Los Angeles became a hotbed for emigrating Iranians in the aftermath of the 1979 Revolution, when the fall of the Shah caused many Iranians to flee from their homeland. Since then, the enclave in Los Angeles and its smaller counterparts in Washington D.C., New York, and other major American cities, have grown into significantly assimilated and simultaneously traditional communities.
As council member, Farahanipour says he will do what is best for the local community in Westwood, yet it is also the perfect platform to continue vying for the support of his Iranian American constituents, as he has done for the past decade.
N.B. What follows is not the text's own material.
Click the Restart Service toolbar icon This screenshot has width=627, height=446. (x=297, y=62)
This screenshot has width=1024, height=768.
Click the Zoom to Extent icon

As a vocal and active member of the Iranian community, Farahanipour’s political sentiments and ambitions have been no secret here. Before buying his restaurant earlier this year, Farahanipour worked as the head manager at Shamshiri, one of the most popular Iranian restaurants in Los Angeles. As manager, Farahanipour would invite his staff and customers to participate in discussions, demonstrations, and information sessions. Regardless of his day job, Farahanipour’s main responsibility has been to spread the word about democracy in Iran.
Surprisingly, speaking of Iranian democracy and nationalism has been a source of controversy among the community. Farahanipour can retell several powerful anecdotes that illustrate the adversity he has faced. Over the years, he has experienced physical attacks, verbal altercations, and deadly threats against him in this otherwise safe and affluent Los Angeles neighborhood. He refers to his aggressors as “agents of the regime.”
The Los Angeles police and local FBI soon became aware of Farahanipour and the threats he has received. Lines in Farahanipour’s Marze Por Gohar office have been tapped three times. Members of his political party have been beaten up at community events. Most recently, Farahanipour reported that representatives of Iran’s Islamic Revolutionary Guard Corps (IRGC) approached Farahanipour at his restaurant and offered to pay him a large, undisclosed amount of money in exchange renouncing his political activism and leaving the Iranian political scene.
“Having experienced what the regime can do, I am concerned for Westwood’s security,” Farahanipour said. “We have the Federal Building here, UCLA and the largest Iranian American community. We cannot trust them. This could be the regime’s ultimate target.”